Когда-то я не без удовольствия читал довлатовскую повесть, которая так и называлась: "Чемодан". Как же я сейчас завидую ему! Не только таланту, с которым он излагал историю всякой вещи, хранившейся в его чемодане, превращая носки или платок в зачин для смешной или трагикомичной истории. А тому, что его чемодан был заполнен вещами старыми, каждая из которых что-то да значила для него, служила проводницей в мир прошлого, туда, где остались люди, места и события ныне далекие.
Мой чемодан не таков. Он полупуст, а большинство предметов в нем — абсолютно новые, купленные в аэропортах и на вокзалах, купленные не по случаю или для радости, а лишь в силу их первейшей необходимости. Они ни о чем и ни о ком не напоминают. Если кто-то, кому придет такая блажь, подменит их на другие, но способные выполнять те же функции, я лишь пожму плечами, ничуть не расстроясь, а только удивляясь подобной прихоти гипотетического подменщика.
Лишь два предмета в чемодане иного рода и имеют для меня ценность, в том числе и сентиментальную. Это помазок с ручкой из неровного янтаря-инклюза и перчатка (увы, непарная).
***
Ночь нарождающейся осени прекрасна. Прекрасен воздух, напоенный спелостью и предчувствием морозного покоя, пока еще настолько далекого, что ничуть не пугающего, не будящего воспоминаний о слипающихся от наледи ресницах, о горле, обдираемом каждым вздохом, выхолаживающим тело до самой диафрагмы.
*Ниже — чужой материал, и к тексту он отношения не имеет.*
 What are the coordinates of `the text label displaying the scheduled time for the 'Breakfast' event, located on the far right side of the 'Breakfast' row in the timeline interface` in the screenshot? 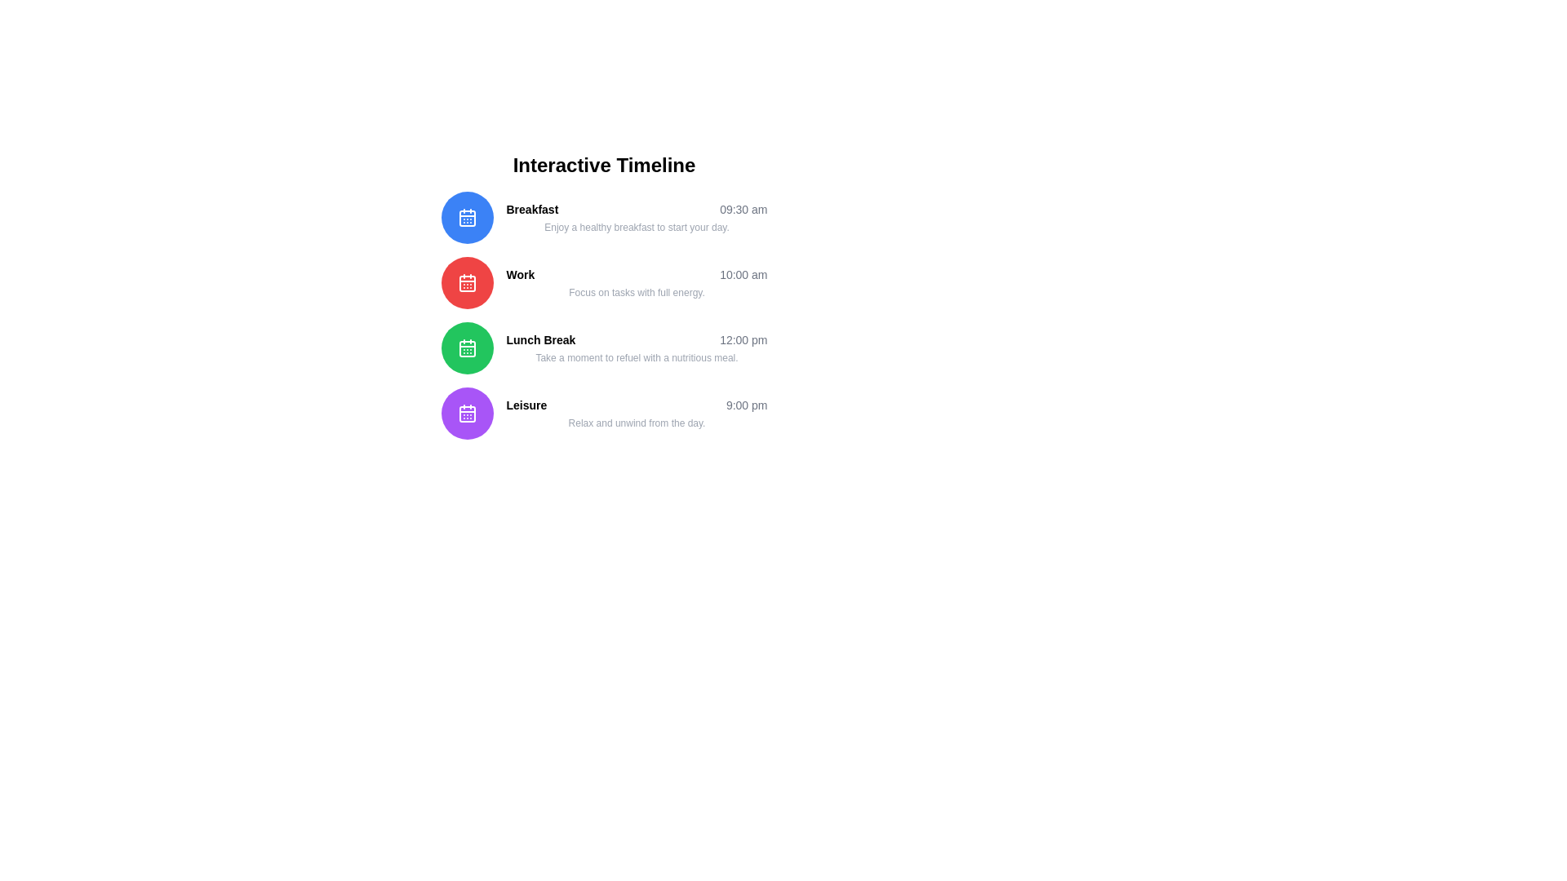 It's located at (743, 209).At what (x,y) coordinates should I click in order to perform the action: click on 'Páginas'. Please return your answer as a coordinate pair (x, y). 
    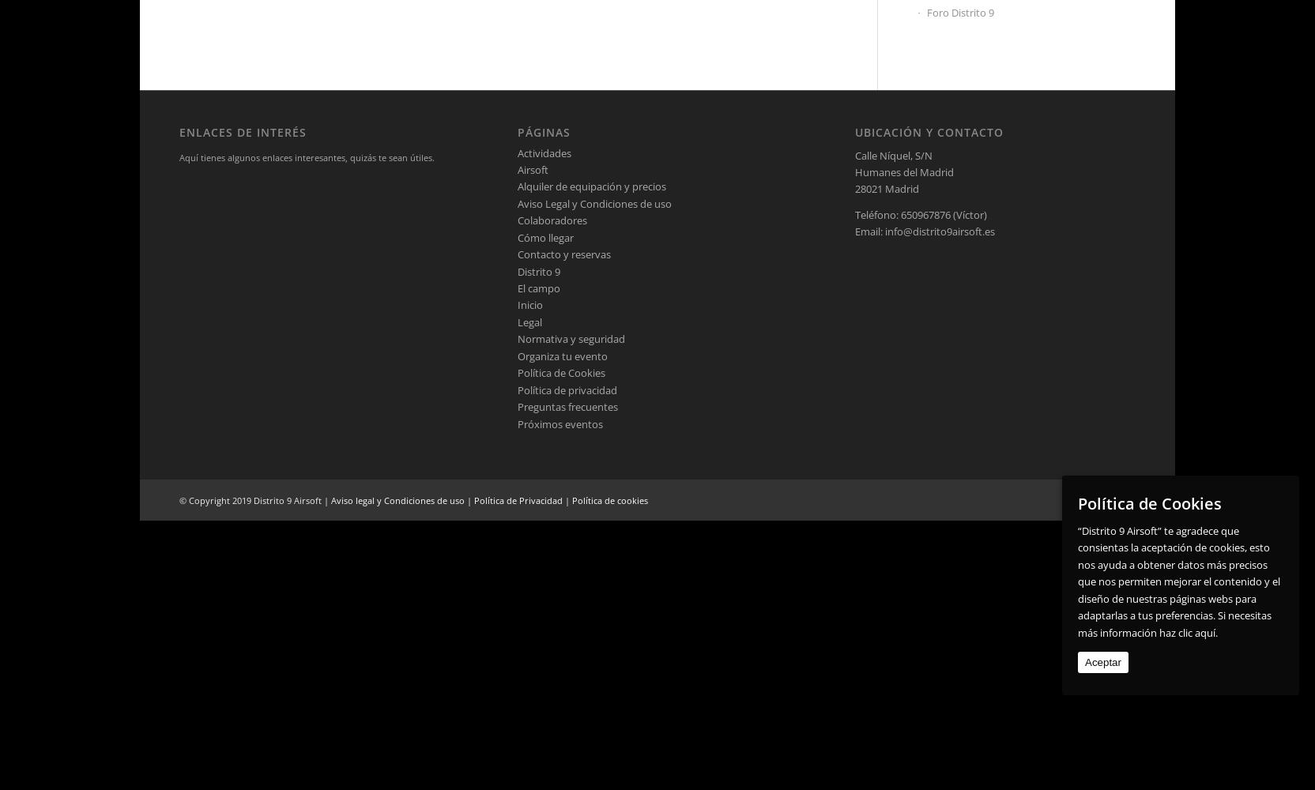
    Looking at the image, I should click on (543, 132).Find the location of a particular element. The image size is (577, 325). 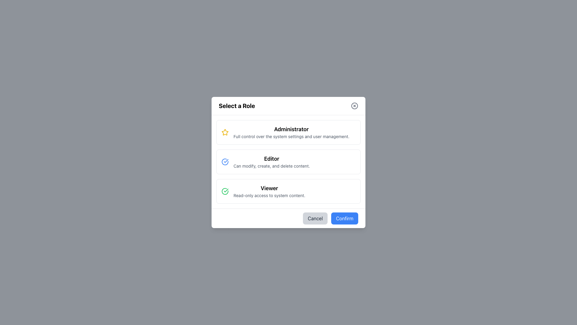

the 'Viewer' role option in the 'Select a Role' modal, which is the third choice in a vertical list and positioned above the 'Cancel' and 'Confirm' buttons is located at coordinates (269, 191).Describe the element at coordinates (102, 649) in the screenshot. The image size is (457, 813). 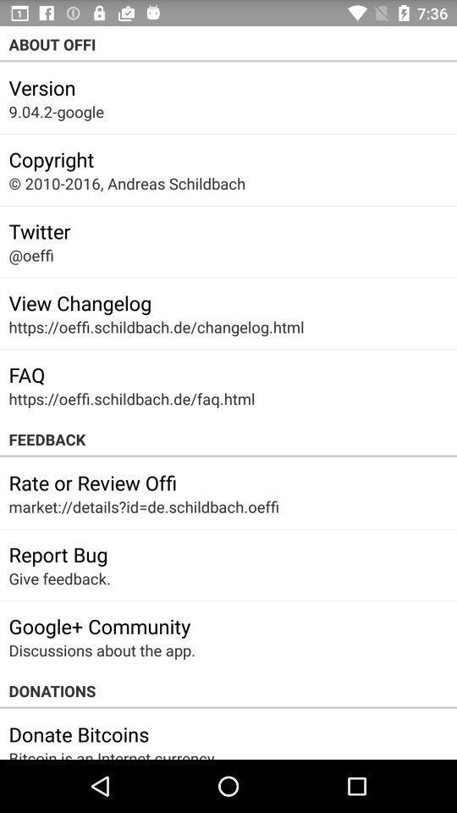
I see `app below the google+ community app` at that location.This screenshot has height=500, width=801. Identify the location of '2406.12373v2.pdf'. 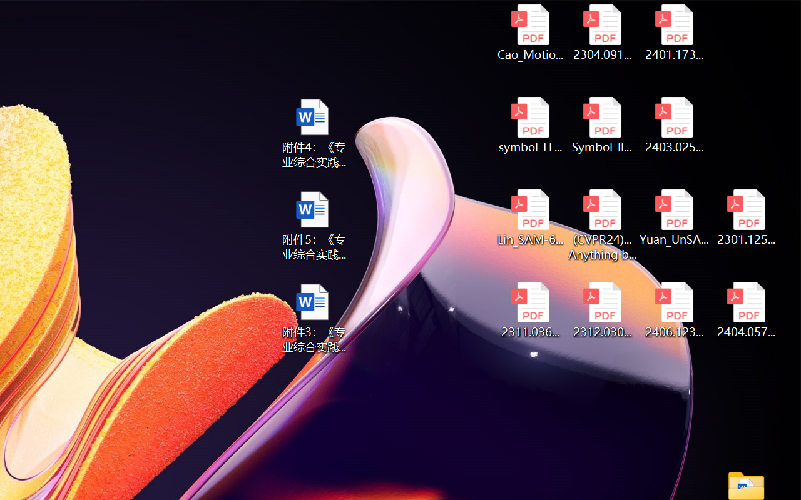
(673, 310).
Нет-нет, это предчувствие лишь уверяет, что пухлое, рыхлое, перенасыщенное движением и запахами лето позади, и ничто не будет грубо отвлекать, неуместно возбуждать, бросать от пресыщенности к голоду чувств и страстей. Настало время спокойной красоты и стройной радости.
Поверьте, ни о чем подобном я не думал, гуляя об руку с Ириной по набережной города Саратова в первую декаду сентября восемьдесят четвертого года. Я думал о ней, только о ней и, лишь самую малость, о нашей совместной работе. Но эти мысли я гнал, стремясь раствориться в ее рыжих волосах, удивительных волосах, при взгляде на которые кажется, что их сделали из обмотки электромотора, натерев для блеска минеральным маслом. Когда склоняешься к ним, нос готов обонять раскаленную медь, и в первую секунду глаза обманывают обоняние, и этот запах является, но мгновенно исчезает, сменяясь терпким, сладким, как "Сахра", ароматом инжира и, столь уместных именно сейчас, палых листьев каштана.
Удивительные волосы, тем более для города, где волосы большинства женщин пахнут рекой и детским мылом.
— Скажи, — обратилась Ирина ко мне в тот момент, когда я уже был готов прижаться щекой к ее волосам в том месте, где нежный пух, золотящийся на шее, встречается с тяжелыми прядями, падающими металлическим водопадом от затылка, — Скажи мне, ты уверен в том, что на их расчеты можно положиться? Все-таки они противоречат тем, которыми мы располагали до приезда сюда, а ими обеспечил нас головной институт, а не какая-то местная тетка с вытравленной скипидаром "авророй"?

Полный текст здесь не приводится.